La majorité l’avait senti, le scrutin allait être difficile. Le camp macroniste avait passé ces dernières semaines à courtiser les grands électeurs, mais c’est peine perdue : pas de progression notable. Dans le Pas-de-Calais, l’ex-ministre de la Santé Brigitte Bourguignon, déjà battue aux législatives en 2022, est à nouveau défaite aux sénatoriales. 

Pas de surprise en revanche à Mayotte qui conserve sa majorité macroniste grâce à la victoire du très droitier Thani Mohamed Soilihi, élu avec 48,86 des voix. C’est plutôt du côté d’Horizons que la majorité présidentielle progresse, gràce réseau d’élus agrégé par le parti d’Édouard Philippe. Olivier Bitz est notamment élu sénateur dans l’Orne et Vincent Louault dans l’Indre-et-Loire. Une percée sur laquelle compte le maire du Havre pour se replacer au cœur de la grande recomposition au centre-droit qui est attendue d’ici 2027.

Le RN de retour

Le parti d’extrême droite visait entre 5 et 10 sièges, il ne devrait en conquérir que trois. Dans le Pas-de-Calais, où le parti lepéniste est le plus établi, il arrache un siège sur les deux espérés avec Christopher Szczurek, adjoint de Steve Briois à la mairie d’Hénin-Beaumont.

Et devait faire de même dans le Nord avec Joshua Hochart, élu de Denain, et en Seine-et-Marne avec Aymeric Durox. Le Rassemblement national échoue en revanche en Moselle ou encore dans l’Oise. Le RN, qui misait sur « un climat de sympathie extrêmement puissant chez les maires ruraux » selon son secrétaire général Gilles Pennelle, n’a pas su obtenir un grand nombre de voix au-delà des grands électeurs déjà acquis.

Dans les Pyrénées-Orientales, où les quatre députés, ainsi que le chef-lieu Perpignan sont dans le giron de l’extrême droite, le RN n’a obtenu que 18 % au premier tour et échoue à faire élire le sénateur ambitionné. Le parti de Marine Le Pen peut toujours se féliciter de retrouver la chambre haute, où il n’était plus représenté depuis le départ de Stéphane Ravier à Reconquête en 2022. La survivance d’un cordon sanitaire chez les grands électeurs et les maires ruraux peut, elle, réjouir les forces républicaines.

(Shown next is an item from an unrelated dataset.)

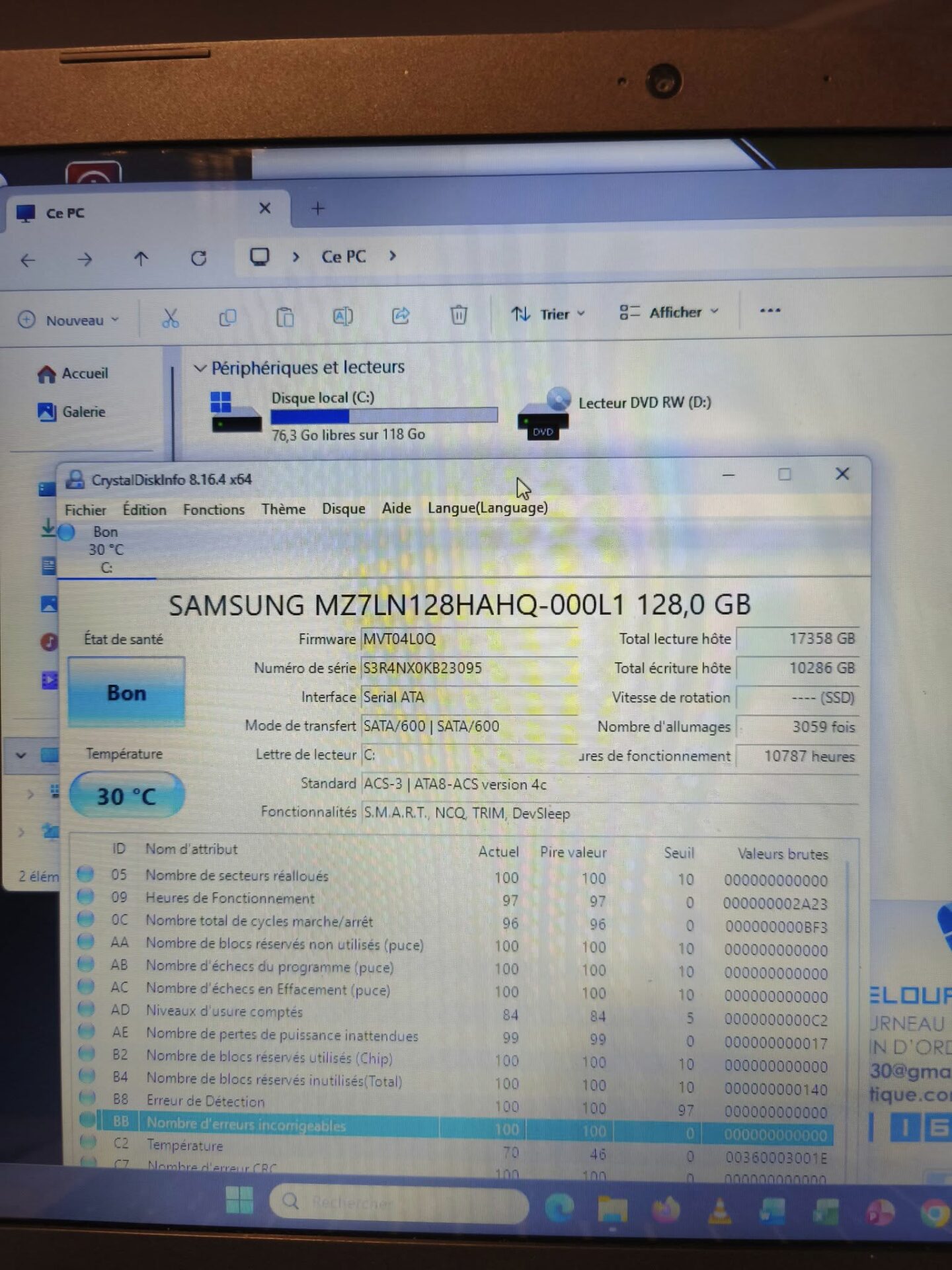The image size is (952, 1270).
Task: Click the Copy icon in Explorer toolbar
Action: (x=227, y=318)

Les sénateurs communistes élus

Ils étaient 15  lors de la dernière mandature ils seront sans doute entre 15 et 17. Éliane Assassi, la présidente du groupe ne se représentait pas en Seine-Saint-Denis tout comme Laurence Cohen dans le Val-de-Marne et Pierre Laurent à Paris. Céline Brulin (Seine-Maritime), Jérémie Bacchi (Bouches-du-Rhône), Marie Claude Varaillas (Dordogne) et Gérard Lahellec (Côtes-d’Armor) sortant non renouvelables vont retrouver un certain nombre de leurs collègues : Fabien Gay (Seine-Saint-Denis), Éric Bocquet et Michelle Gréaume (Nord), Cathy Apourceau-Poly (Pas-de-Calais), Cécile Cukierman (Loire), Pierre Ouzoulias (Hauts-de-Seine) et Pascal Savoldelli (Val-de-Marne) sont réélus. Ian Brossat est pour sa part élu à Paris. Les pertes (prévues) d’un sénateur en Seine-Saint-Denis et en Val-de-Marne sont compensées par des gains dans le Val-d’Oise avec Pierre Barros et en Meurthe-et-Moselle avec Silvana Silvani, vice-présidente du conseil départemental chargée de l’insertion professionnelle ainsi qu’en Seine-et-Marne avec Marianne Margaté.